I guess the tutorial is unfortunately (because ambiguously) phrased and by
[d]ata attributes override method attributes with the same name
it actually means "Data attributes override previously assigned/defined method attributes of the same name and vice versa: method attributes override previously assigned/defined data attributes of the same name."
"Duh", you might think "data attributes also override previously assigned data attributes of the same name, so what's the big deal? Why is this even mentioned?" Assigning and re-assigning (called "overriding" in the cited tutorial) to variables (whether called "attributes" of something or not) is after all one of the prototypical features of an imperative programming language.
Well, let me introduce you to
Namespaces
Python classes are namespaces. So what the tutorial might try to tell us here is that data attributes and method attributes within a class share a namespace.
This isn't the case for attributes of different classes, though. If a class inherits from another class, it has access to its parent's names. If a name is reused for method definition or data assignment within the inheriting class, the parent class keeps the original values. In the child class they are merely temporarily shadowed. If you remove the name from the child class, it, too, will again provide access to the parent's attribute of the same name:
class A:
x = 111
class B1(A):
x = 123 # Shadows A.x
assert B1.x == 123
del B1.x # But after removing B1's own x attribute ...
assert B1.x == 111 # ... B1.x is just an alias to A.x !

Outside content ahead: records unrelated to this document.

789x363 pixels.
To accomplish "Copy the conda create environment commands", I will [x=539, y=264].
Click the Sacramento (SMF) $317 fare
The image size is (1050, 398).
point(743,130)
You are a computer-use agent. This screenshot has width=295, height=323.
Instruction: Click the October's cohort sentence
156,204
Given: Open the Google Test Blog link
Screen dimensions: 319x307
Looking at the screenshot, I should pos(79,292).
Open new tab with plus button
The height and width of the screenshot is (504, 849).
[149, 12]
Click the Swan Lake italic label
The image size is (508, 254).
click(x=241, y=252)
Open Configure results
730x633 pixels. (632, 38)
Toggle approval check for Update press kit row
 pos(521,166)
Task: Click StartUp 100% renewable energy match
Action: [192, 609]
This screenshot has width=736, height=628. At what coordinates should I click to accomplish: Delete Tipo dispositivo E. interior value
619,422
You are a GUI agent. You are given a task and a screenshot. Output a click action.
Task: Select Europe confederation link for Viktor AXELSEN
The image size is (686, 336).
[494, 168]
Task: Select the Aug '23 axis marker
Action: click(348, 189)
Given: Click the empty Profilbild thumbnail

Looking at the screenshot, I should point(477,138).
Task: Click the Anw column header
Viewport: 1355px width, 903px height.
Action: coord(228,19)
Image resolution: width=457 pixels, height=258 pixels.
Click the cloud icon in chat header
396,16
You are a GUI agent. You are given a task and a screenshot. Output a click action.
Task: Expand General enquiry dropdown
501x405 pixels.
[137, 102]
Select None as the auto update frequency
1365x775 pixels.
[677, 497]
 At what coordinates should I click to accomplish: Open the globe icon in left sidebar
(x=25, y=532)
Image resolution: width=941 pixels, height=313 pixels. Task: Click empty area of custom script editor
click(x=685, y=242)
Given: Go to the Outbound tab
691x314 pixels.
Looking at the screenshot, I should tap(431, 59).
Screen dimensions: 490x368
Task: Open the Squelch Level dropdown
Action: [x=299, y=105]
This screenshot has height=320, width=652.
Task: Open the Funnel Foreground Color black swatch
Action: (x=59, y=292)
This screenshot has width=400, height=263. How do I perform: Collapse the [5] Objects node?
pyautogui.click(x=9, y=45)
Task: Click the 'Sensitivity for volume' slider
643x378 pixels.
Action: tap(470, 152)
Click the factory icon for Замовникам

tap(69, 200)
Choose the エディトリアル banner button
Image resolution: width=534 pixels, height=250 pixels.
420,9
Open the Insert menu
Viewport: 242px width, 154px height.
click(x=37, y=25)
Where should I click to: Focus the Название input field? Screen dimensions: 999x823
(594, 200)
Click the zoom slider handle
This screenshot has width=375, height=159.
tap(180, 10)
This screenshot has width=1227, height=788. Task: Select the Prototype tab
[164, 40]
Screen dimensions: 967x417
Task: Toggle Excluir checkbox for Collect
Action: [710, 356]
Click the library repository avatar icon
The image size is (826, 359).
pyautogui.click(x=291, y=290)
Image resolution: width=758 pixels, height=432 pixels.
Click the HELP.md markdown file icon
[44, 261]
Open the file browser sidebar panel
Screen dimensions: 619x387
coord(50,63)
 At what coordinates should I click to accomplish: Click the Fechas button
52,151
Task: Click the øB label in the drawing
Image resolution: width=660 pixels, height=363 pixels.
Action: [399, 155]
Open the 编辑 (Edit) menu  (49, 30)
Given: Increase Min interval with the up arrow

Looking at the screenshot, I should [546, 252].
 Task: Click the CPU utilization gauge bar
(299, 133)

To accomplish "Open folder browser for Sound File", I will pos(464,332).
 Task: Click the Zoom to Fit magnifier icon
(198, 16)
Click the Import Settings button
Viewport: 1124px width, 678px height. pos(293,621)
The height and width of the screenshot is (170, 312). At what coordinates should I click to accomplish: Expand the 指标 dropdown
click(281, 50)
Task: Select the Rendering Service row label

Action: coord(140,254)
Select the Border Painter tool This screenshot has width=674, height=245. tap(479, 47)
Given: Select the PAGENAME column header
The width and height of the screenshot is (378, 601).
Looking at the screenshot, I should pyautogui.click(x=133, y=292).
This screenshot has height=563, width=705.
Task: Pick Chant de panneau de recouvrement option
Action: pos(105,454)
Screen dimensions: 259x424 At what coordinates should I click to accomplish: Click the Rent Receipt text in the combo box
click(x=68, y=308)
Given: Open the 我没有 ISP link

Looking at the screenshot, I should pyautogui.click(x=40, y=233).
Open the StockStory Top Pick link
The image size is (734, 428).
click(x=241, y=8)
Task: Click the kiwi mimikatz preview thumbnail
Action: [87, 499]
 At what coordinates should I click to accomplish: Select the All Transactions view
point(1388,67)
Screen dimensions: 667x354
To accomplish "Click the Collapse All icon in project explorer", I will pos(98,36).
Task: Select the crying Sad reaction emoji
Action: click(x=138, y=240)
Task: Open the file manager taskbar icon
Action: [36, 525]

# Shadowing can happen at any time:
class B2(A):
pass
assert B2.x == A.x == 111
B2.x = 5 # shadowing attributes can also be added after the class definition
assert B2.x == 5
assert A.x == 111
del B2.x
assert B2.x == A.x == 111
Contrast this with re-definition a.k.a. re-assignment (or "overriding" as the tutorial calls it):
class C:
x = 555
def x(self):
print('I am x')
C().x() # outputs "I am x"
del C.x
print(C.x) # AttributeError: 'C' object has no attribute 'x'
Method C.x()
didn't temporarily shadow data attribute C.x
. It replaced it, so when we delete the method, x
is missing completely within C
, rather than the data attribute re-appearing under that name.
More Namespaces
Instantiation adds another namespace and thus another chance for shadowing:
a = A()
assert a.x == 111 # instance namespace includes class namespace
a.x = 1000
assert a.x == 1000
assert A.x == 111 # class attribute unchanged
del a.x
assert a.x == 111 # sees A.x again
In fact, all (nested) namespaces in Python work that way: packages, modules, classes, functions and methods, instance objects, inner classes, nested functions ...
When reading a variable, the namespace hierarchy is walked bottom-up until the name is found. (Reading here means finding the value (object, function/method or built-in) to which the variable's name is bound. If the value is mutable, this can also be used to change the value.)
On the other hand, when setting (defining or redefining) a variable, a name of the current namespace is used: Rebound to the new value if the name already exists in that very namespace (rather than only being included there from another namespace) or a newly created name if it didn't exist before.